• TO DO:
Among the entries below, find every line that contains the string "sidebar", then copy it.

[Collected data entries]
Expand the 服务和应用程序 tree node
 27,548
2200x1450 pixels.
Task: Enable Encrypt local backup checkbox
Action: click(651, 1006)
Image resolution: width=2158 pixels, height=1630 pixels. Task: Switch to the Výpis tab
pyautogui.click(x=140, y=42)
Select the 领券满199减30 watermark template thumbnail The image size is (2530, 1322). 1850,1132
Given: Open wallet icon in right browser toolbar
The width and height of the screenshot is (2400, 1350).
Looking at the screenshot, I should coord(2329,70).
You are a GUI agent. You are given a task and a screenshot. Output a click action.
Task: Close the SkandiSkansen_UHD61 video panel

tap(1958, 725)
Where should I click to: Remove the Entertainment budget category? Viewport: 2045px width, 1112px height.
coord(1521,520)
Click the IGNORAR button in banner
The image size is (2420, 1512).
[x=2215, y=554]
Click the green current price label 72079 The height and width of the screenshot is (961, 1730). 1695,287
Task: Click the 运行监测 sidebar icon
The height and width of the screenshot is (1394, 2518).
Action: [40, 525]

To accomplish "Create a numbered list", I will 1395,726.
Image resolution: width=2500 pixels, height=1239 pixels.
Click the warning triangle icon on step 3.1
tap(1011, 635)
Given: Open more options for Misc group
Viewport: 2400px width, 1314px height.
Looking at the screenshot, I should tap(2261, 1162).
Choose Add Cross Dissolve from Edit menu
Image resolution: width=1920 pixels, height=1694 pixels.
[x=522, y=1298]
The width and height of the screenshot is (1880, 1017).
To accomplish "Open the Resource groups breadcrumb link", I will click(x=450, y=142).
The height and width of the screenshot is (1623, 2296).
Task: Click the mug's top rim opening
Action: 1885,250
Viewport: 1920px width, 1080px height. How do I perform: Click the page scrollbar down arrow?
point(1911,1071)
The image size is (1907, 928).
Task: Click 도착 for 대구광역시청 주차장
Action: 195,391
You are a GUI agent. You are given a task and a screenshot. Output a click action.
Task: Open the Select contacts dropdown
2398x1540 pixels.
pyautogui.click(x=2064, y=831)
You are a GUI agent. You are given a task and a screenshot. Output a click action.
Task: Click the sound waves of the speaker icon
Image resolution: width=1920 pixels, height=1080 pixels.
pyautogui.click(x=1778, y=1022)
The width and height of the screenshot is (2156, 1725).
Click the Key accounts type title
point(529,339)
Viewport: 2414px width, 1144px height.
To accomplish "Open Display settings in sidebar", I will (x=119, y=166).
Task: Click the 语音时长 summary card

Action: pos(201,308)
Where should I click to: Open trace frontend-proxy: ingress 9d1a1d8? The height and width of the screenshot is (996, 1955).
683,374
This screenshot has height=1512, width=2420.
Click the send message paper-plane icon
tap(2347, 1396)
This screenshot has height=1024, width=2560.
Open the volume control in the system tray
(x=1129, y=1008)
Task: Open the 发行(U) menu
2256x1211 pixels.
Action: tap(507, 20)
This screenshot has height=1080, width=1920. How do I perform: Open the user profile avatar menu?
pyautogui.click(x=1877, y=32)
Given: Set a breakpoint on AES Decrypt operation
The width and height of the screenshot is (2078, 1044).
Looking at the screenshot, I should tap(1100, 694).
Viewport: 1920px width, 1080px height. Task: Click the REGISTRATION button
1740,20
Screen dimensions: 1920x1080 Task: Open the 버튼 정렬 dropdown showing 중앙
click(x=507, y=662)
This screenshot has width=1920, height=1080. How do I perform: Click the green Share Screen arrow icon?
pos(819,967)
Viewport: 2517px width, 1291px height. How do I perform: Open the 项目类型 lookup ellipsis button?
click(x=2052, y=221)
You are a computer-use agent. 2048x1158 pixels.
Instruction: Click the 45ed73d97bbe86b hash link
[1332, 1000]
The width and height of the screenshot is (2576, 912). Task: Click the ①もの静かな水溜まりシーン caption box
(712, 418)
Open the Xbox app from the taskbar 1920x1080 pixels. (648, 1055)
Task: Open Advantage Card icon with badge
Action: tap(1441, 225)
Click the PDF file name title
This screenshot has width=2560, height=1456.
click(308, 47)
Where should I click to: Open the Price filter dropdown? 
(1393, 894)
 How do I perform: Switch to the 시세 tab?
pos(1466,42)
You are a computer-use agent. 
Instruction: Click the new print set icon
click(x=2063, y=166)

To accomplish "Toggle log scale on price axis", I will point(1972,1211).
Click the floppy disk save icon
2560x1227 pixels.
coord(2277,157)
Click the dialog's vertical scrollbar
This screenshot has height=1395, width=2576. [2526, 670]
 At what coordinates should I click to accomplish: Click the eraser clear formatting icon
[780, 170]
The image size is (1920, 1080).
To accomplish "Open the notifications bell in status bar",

• RESPONSE TO THIS TASK:
Task: Click the 运行监测 sidebar icon
To accomplish "Open Display settings in sidebar", I will (x=119, y=166).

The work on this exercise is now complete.